「落とし込む」のビジネスシーンでの意味とは?使い方をマスターして恥ずかしくない社会人になろう


ビジネスの現場では、多くの用語が飛び交っています。その中のひとつに、「落とし込む」ということばがあります。上司から「これ、落とし込んでおいて」と言われてパッと行動できる社会人になっておくために、落とし込む」の意味と使い方について押さえておきましょう。

「落とし込む」の意味とは?

そもそも、「落とし込む」という言葉には、どのような意味があるのでしょうか。「落とす」と「込む」の複合語で、「抽象的な考えや意見を実現させる」という意味の落とすと、「最後までやり切る」という意味の込むが組み合わさっています。

辞書における「落とし込む」の意味は、大きく分けて3つあります。

  1. 落として、中に入れる。また、中にめり込むようにする。
  2. 他人をおとしいれる。だまして罪に落とす。
  3. 抽象的な事柄を、具体的な形や行動に反映させる。

(デジタル大辞泉より)

このなかで、ビジネス用語として使われるのは3の意味です。例えば、「このアイデアをプロジェクトにに落とし込む」という文の中でつかわれるなら、「アイデアをプロジェクトにおいて実現可能なレベルまで持っていく」となります。

ビジネスシーンでの「落とし込む」の正しい使い方とは?

「落とし込む」という言葉の大まかな意味が分かったところで、実際にビジネスシーンではどのように使われるのかを見ていきます。使われる場面によって異なる意味で使用される可能性もあります。適宜使い分けられるよう、しっかり確認しましょう。

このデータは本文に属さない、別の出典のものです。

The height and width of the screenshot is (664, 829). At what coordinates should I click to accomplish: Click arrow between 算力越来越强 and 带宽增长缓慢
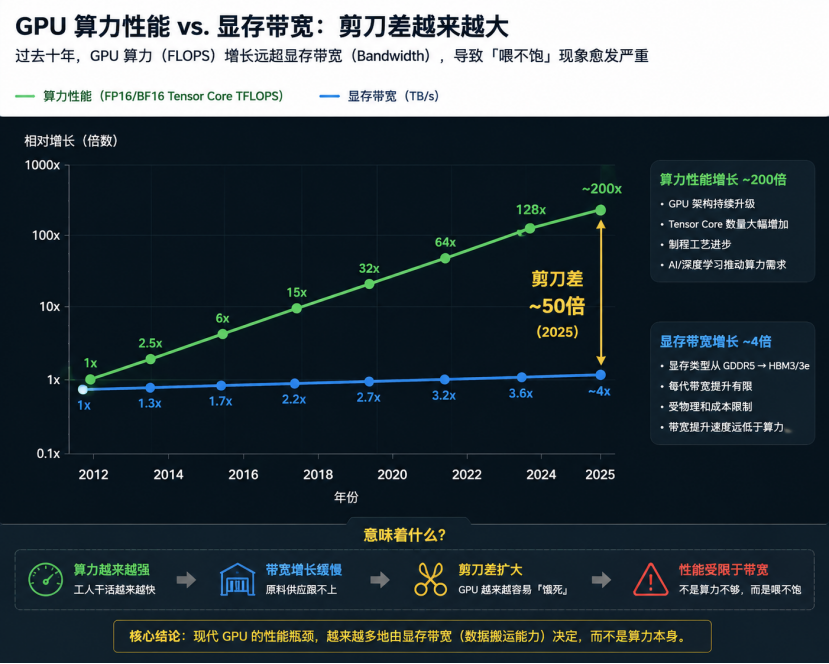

「落とし込む」が「まとめる」という意味で使われる場合

最も一般的なのが、この「まとめる」という意味です。例としては、といったように使用されます。わかりやすい意味に変えると、「音声を議事録としてまとめてほしい」「資料にグラフを添付して、まとめておいてほしい」となります。

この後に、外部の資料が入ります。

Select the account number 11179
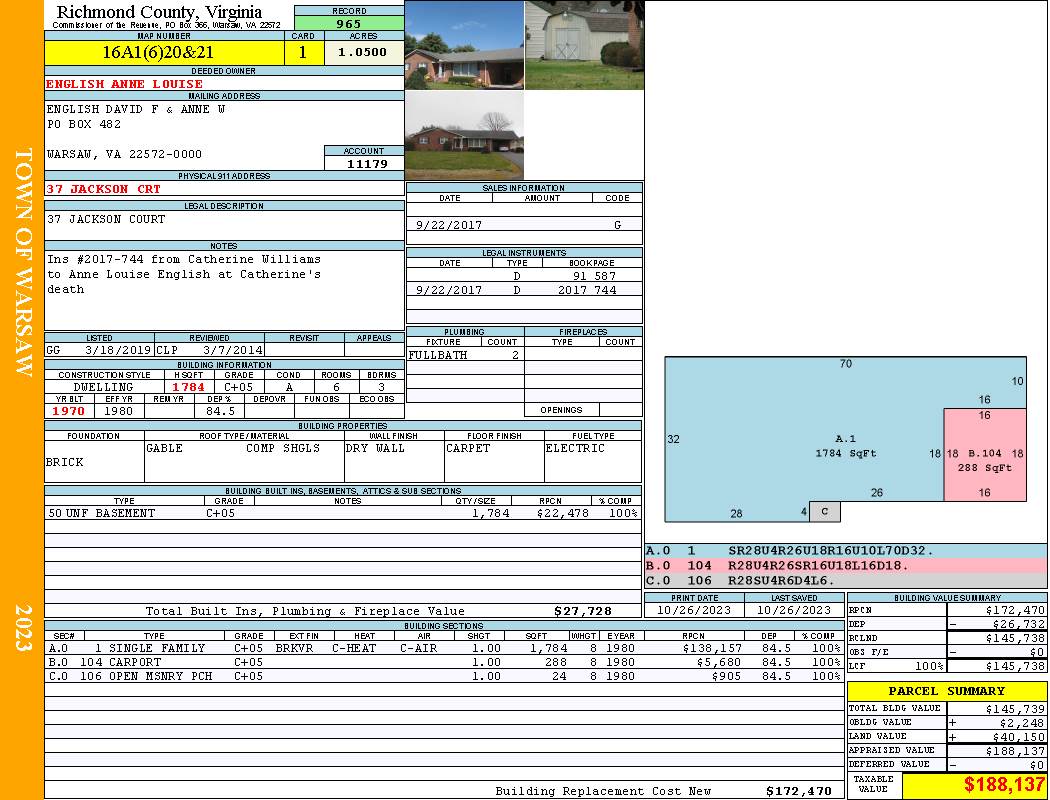click(364, 163)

落とし込むという言葉の向かう先が資料・議事録などの文書である場合は、基本的にこの「まとめる」の意味となっていることがほとんどです。落とし込むというのは、ただまとめるだけではなく、曖昧な意見や考えをまとめ上げるという『資料作成』的な意味を持つということを覚えておきましょう。

「落とし込む」が「反映させる」という意味で使われる場合

まとめ上げると似たような意味ですが、もっと直接的に「反映させる」という意味で「落とし込む」が使用される場合もあります。「プロジェクトが計画表に落とし込む段階まで来たので、明日までに資料を作成しておいてほしい」と言われた場合は、計画表へ当該プロジェクトを反映させ、視覚的にわかりやすくしておくという意味となります。

資料・議事録などと違い、計画表に落とし込むならばより具体的な表記が必要です。曖昧なイメージを具体化するというよりも、いまあるデータを別の形で可視化するというイメージでとらえましょう。

「落とし込む」と似ている言葉・間違いやすい言葉

「落とし込む」という言葉に、類似するビジネス用語がいくつかあります。ここでは、似た言葉として「スケジューリングする」「プロセス化する」の二つを取り上げ、その違いについても紹介します。

「落とし込む」と「スケジューリングする」には大きな違いがある

スケジューリングという言葉は、一見すると二つ目の意味で「予定表に落とし込む」の「落とし込む」という言葉に似ています。しかし、この両者には大変大きな違いがあります。

「スケジューリングする」という言葉は、「事業計画を組む」「予定を立てる」という意味でつかわれます。「落とし込む」は、計画表という「資料を作る」という意味なので、根本から異なっているのです。そのため、誤った意味で捉えてしまうと全く違った資料を作ってしまうことになります。

「落とし込む」と「プロセス化する」は関連性はあるが異なる意味

「プロセス化する」という言葉を聞いたことはあるでしょうか。実は、この言葉は資料作成の段階でつかわれることが多いのです。そのため、「落とし込む」と混同して使われてしまう可能性が高いのです。

「プロセス化する」という言葉には、「目的達成のための道筋を明示する」という意味があります。資料に「落とし込む」作業の中で、その完成形を明示するのが「プロセス化する」ことなのです。

まとめ

落とし込むという言葉には、幾つかの意味がありますから、実際に使ったり使われたりすると戸惑ってしまうこともよくあります。

1つの言葉に多くの意味がある場合は、できるだけわかりやすく伝えてあげることが大事です。あなたがもし上司の立場なら、「落とし込む」を適宜言い換えてあげると部下が混乱せず済みます。

あなたがもし部下の立場で幾つかの意味が考えられる場合は、上司へ聴いても構いません。誤った意味でとらえてしまって資料を作り直さなくてはならなくなるほうが、後々困ったことになります。